The line containing "(044) 527-83-08 (41, 2490)" and every line after it, through the end of the material: copy these exactly and nothing else, leaving pictures out.
== Segment start ==
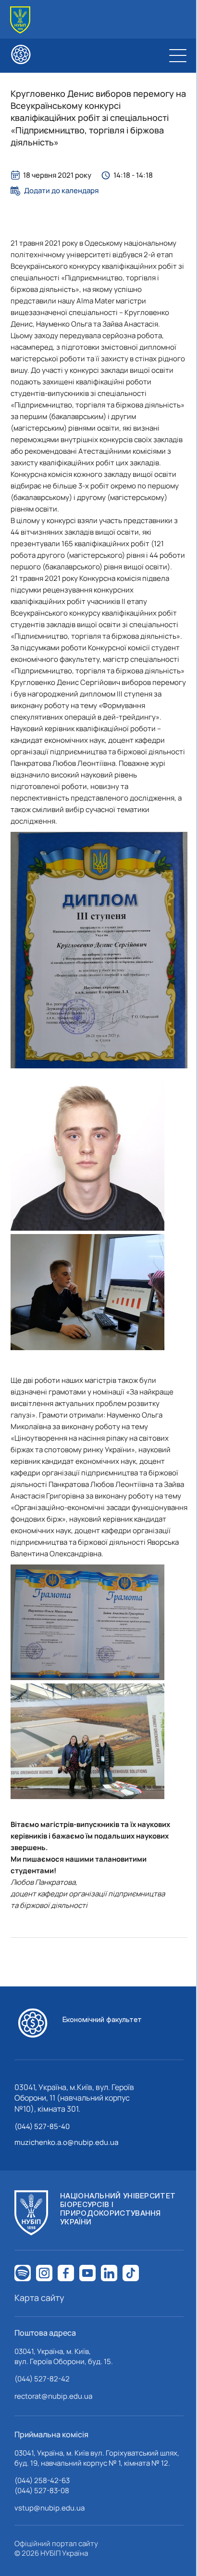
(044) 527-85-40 (42, 2126)
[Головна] (20, 20)
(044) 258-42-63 (42, 2480)
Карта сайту (39, 2297)
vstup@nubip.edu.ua (49, 2508)
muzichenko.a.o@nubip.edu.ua (66, 2142)
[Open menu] (177, 55)
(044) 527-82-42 (42, 2379)
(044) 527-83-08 (41, 2490)
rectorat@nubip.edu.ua (53, 2396)
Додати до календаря (61, 191)
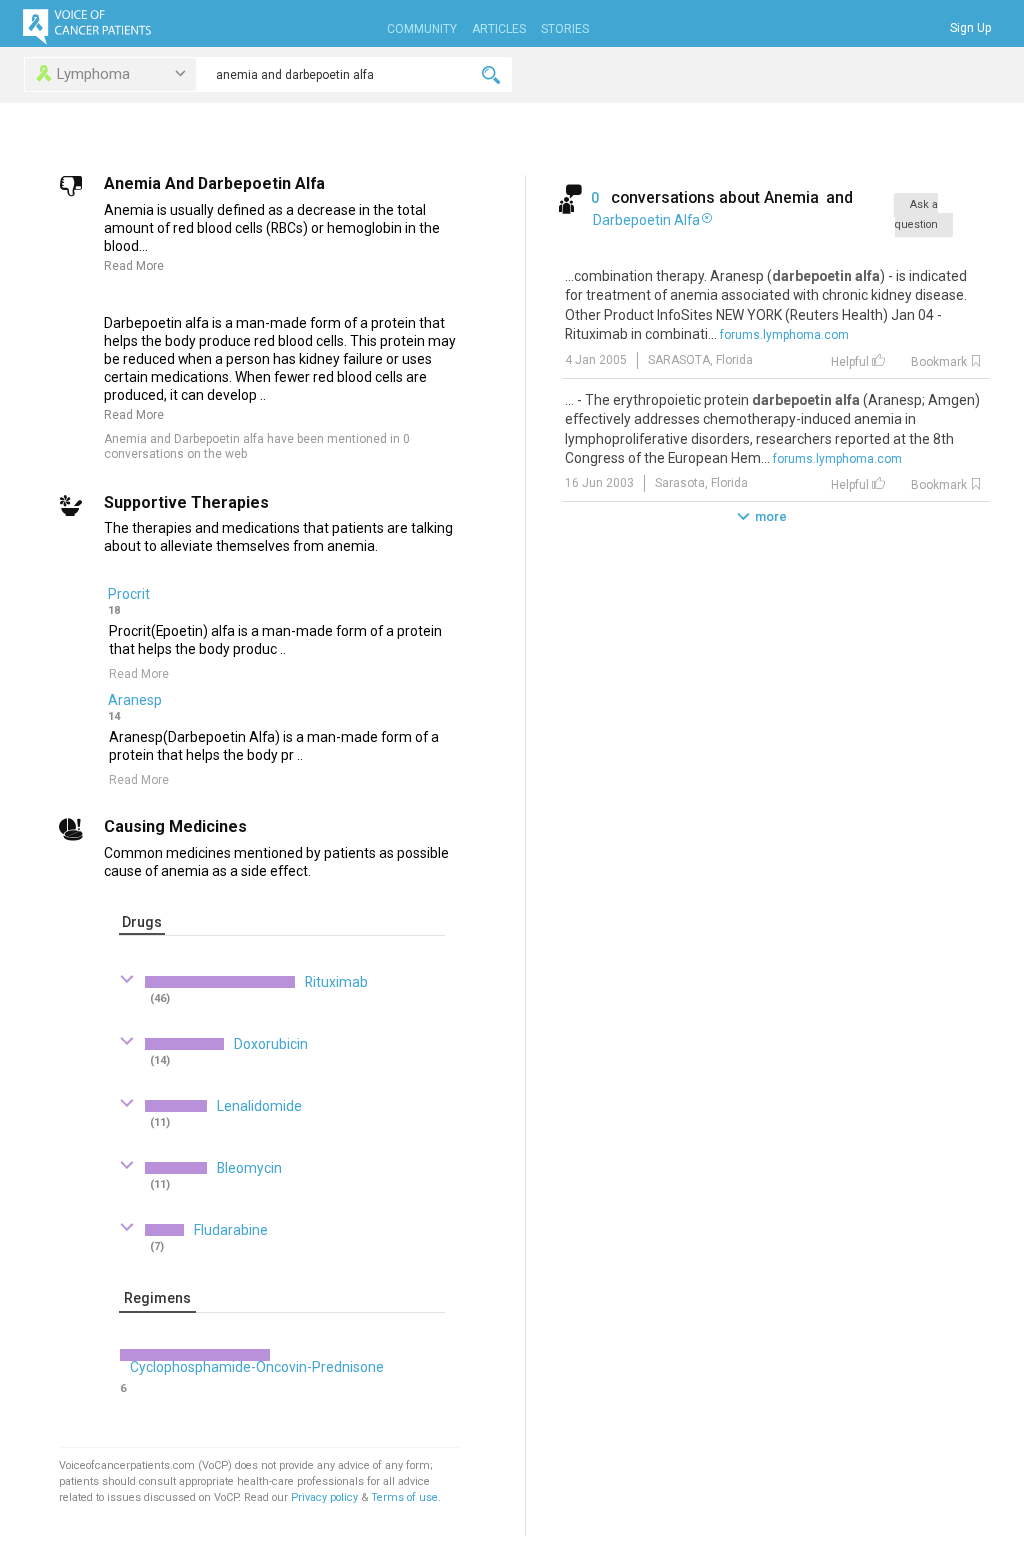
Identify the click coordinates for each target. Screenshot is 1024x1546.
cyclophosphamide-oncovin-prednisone (257, 1367)
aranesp (135, 700)
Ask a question (916, 214)
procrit (129, 594)
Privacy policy (326, 1497)
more (771, 516)
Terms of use (404, 1497)
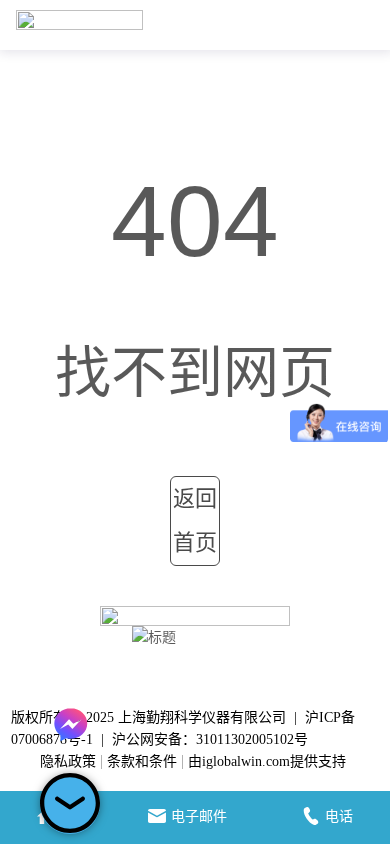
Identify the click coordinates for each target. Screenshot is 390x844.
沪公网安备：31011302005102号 (210, 739)
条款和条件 (142, 761)
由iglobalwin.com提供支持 (267, 761)
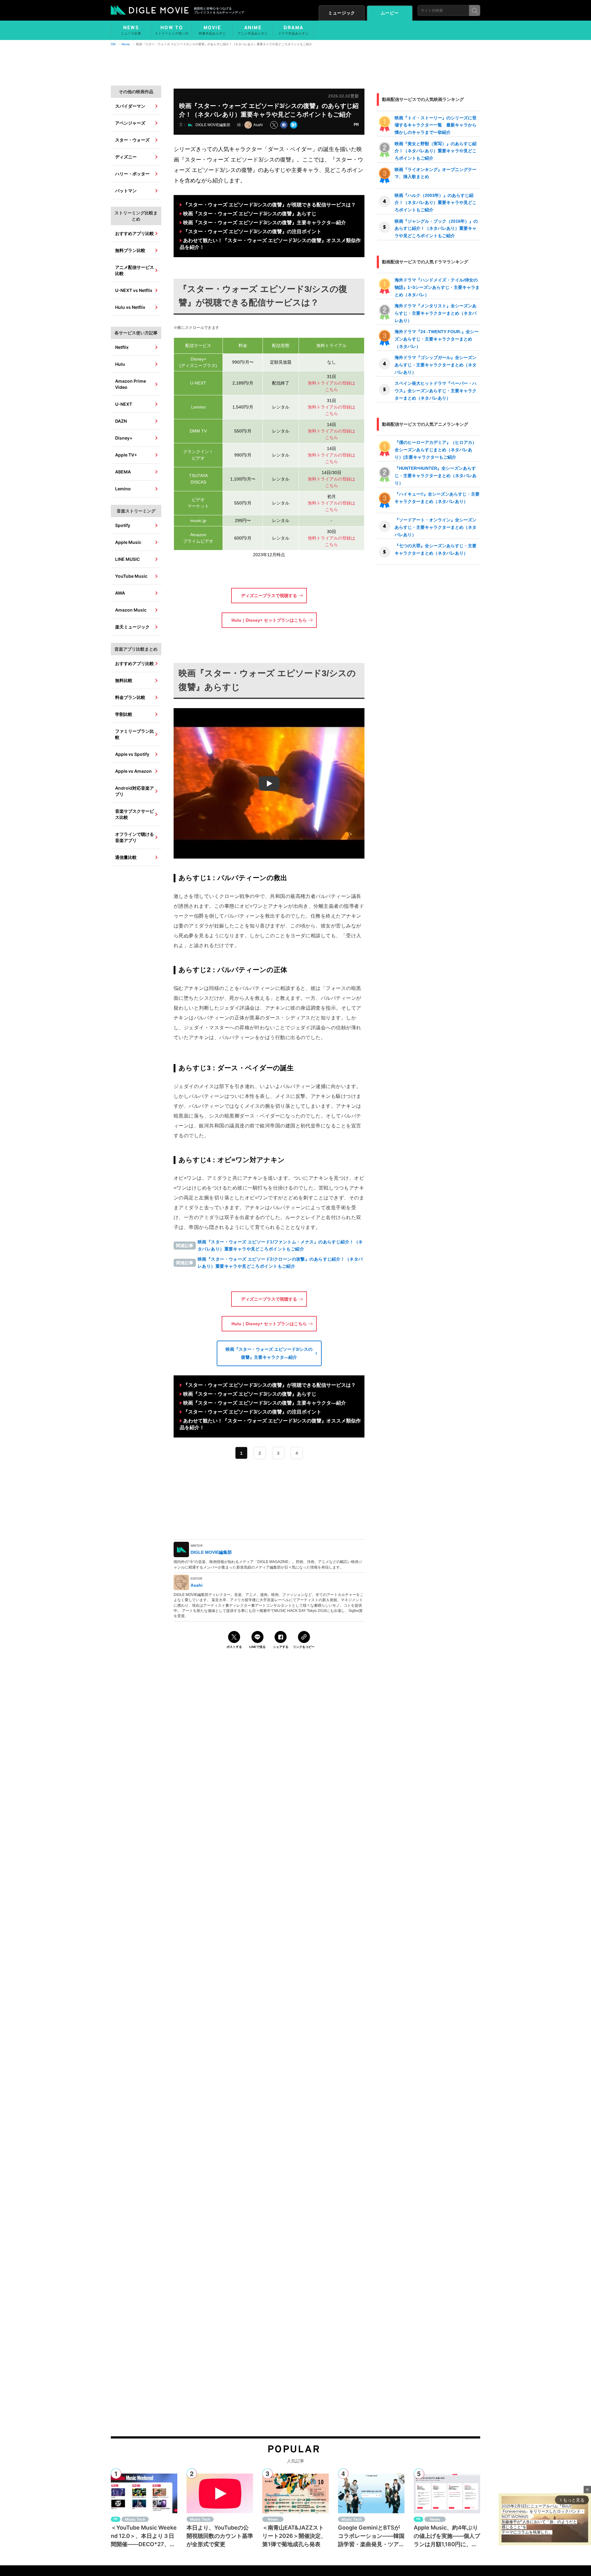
== Segment end ==
» **ANSWER TO THIS PROBLEM**
(044) 527-83-08 (41, 2490)
rectorat@nubip.edu.ua (53, 2396)
Додати до календаря (61, 191)
Identify the click coordinates for each target. Screenshot is 1024x1546.
cyclophosphamide-oncovin-prednisone (257, 1367)
aranesp (135, 700)
Ask a question (916, 214)
procrit (129, 594)
Privacy policy (326, 1497)
more (771, 516)
Terms of use (404, 1497)
Identify the click coordinates for each target. Screenshot is 390x844.
沪公网安备：31011302005102号 (210, 739)
条款和条件 (142, 761)
由iglobalwin.com提供支持 (267, 761)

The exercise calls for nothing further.